** DOCUMENT **

- - - -

# Démarrage Mandrake Linux release 9.1 (Bamboo)



## Membre supprimé 2 (6 Mai 2003)

J'ai installé le premier CD de la distribution Mandrake Linux release 9.1 (Bamboo) avec Virtual PC 6.

Tout semble s'être bien déroulé, une fois l'installation terminée, au redémarrage, je dois donner mon login et mot de passe qui sont reconnus, mais après le système attends une ligne de commande que je suis incapable de lui fournir.

Voici ce qui apparait : 
Mandrake Linux release 9.1 (Bamboo) for i586
Kernel 2.4.21-0.13mdk on a i686/ tty1
localhost login: joel
Password: ******
[joel@localhost joel]$

Que dois-je taper pour que ça démarre ? 
Je suis totalement néophyte, donc une réponse simple serait la bienvenue.

Par avance, merci.


----------



## capdefra (7 Mai 2003)

Essayes tout simplement de lancement ton serveur X en tapant:

startx

ca devrait le faire !!!

Franck CAPDEVILLE


----------



## Membre supprimé 2 (9 Mai 2003)

- - - -

** SECTION DES DONNÉES **
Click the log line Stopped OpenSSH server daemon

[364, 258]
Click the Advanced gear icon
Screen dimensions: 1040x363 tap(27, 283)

- - - -

** TRAVAIL DEMANDÉ **
1. Recopiez fidèlement le passage du fil de discussion sur Mandrake Linux commençant par « Voici ce qui » et se terminant par « Par avance, merci. ».
2. Dans le fil de discussion sur Mandrake Linux, quelle commande capdefra conseille-t-il de taper pour lancer le serveur X ?
3. Complétez le fil de discussion sur Mandrake Linux en rédigeant la suite, juste après le dernier titre qui y figure.

** RÉPONSES PAR TÂCHE **
1.
Voici ce qui apparait : 
Mandrake Linux release 9.1 (Bamboo) for i586
Kernel 2.4.21-0.13mdk on a i686/ tty1
localhost login: joel
Password: ******
[joel@localhost joel]$

Que dois-je taper pour que ça démarre ? 
Je suis totalement néophyte, donc une réponse simple serait la bienvenue.

Par avance, merci.

2. La commande startx.

3.
execve failed for /etc/X11/X (erno 13)
giving up.
xinit : No such file or directory (errno 2) : enable to connect to X server
xinit : No such process (errno 3) : Server error

Voila ce que j'obtiens omme réponse lumineuse.


----------



## capdefra (9 Mai 2003)

Manifestement ton serveur X plante mais le message ne me parles pas pour pouvoir te dire quel est le Pb.Pour ma part j'ai eu enormement de deboires avec la version RC1 de Mandrake 9.1 alors que la version finale a l'air d'etre OK.Tu devrais plutot t'acharner sur une version finale (a retelecharger malheureusement!).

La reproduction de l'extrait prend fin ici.